Entries shown Start Marker

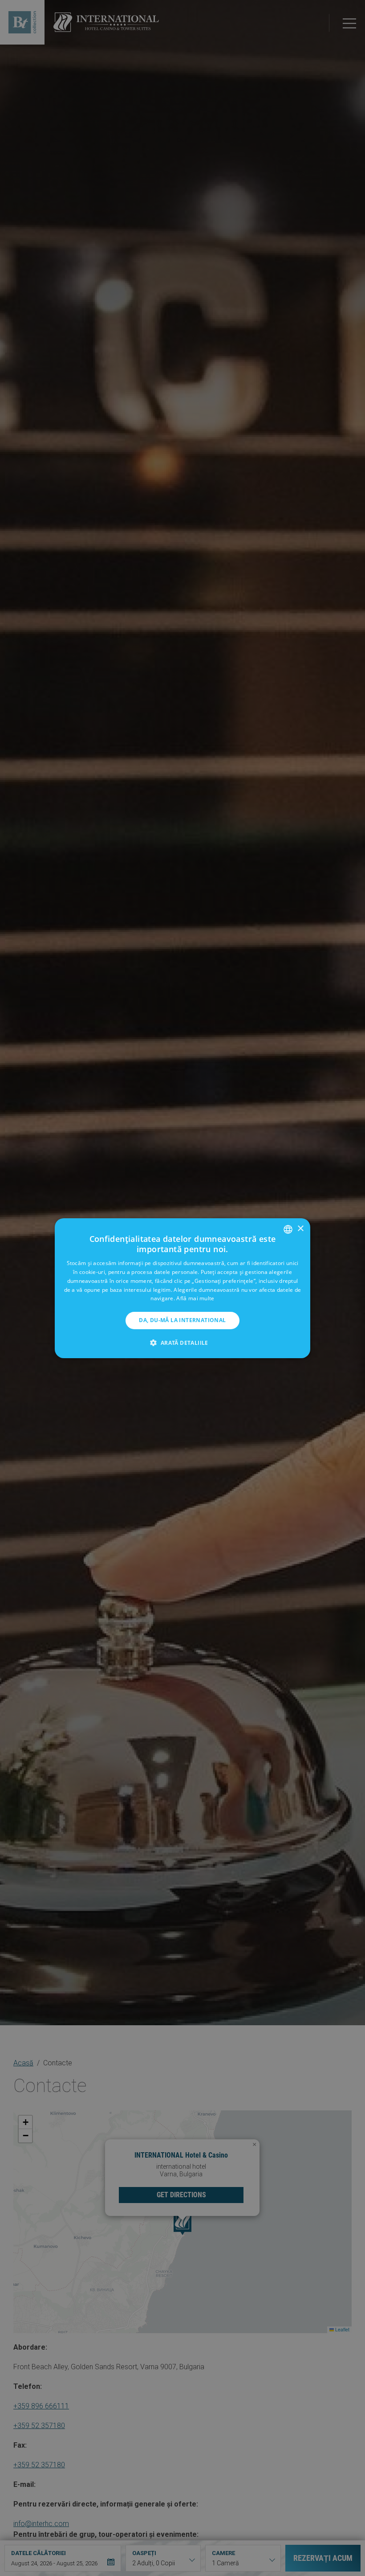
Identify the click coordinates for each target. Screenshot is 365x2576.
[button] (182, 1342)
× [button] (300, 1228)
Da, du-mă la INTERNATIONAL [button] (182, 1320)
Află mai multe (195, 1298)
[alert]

Entries shown End Marker

### Work required:
Retype each of the entries above exactly as it appears, with no pictures.

### Output of the task:
Identify the click coordinates for each target. Screenshot is 365x2576.
[button] (182, 1342)
× [button] (300, 1228)
Da, du-mă la INTERNATIONAL [button] (182, 1320)
Află mai multe (195, 1298)
[alert]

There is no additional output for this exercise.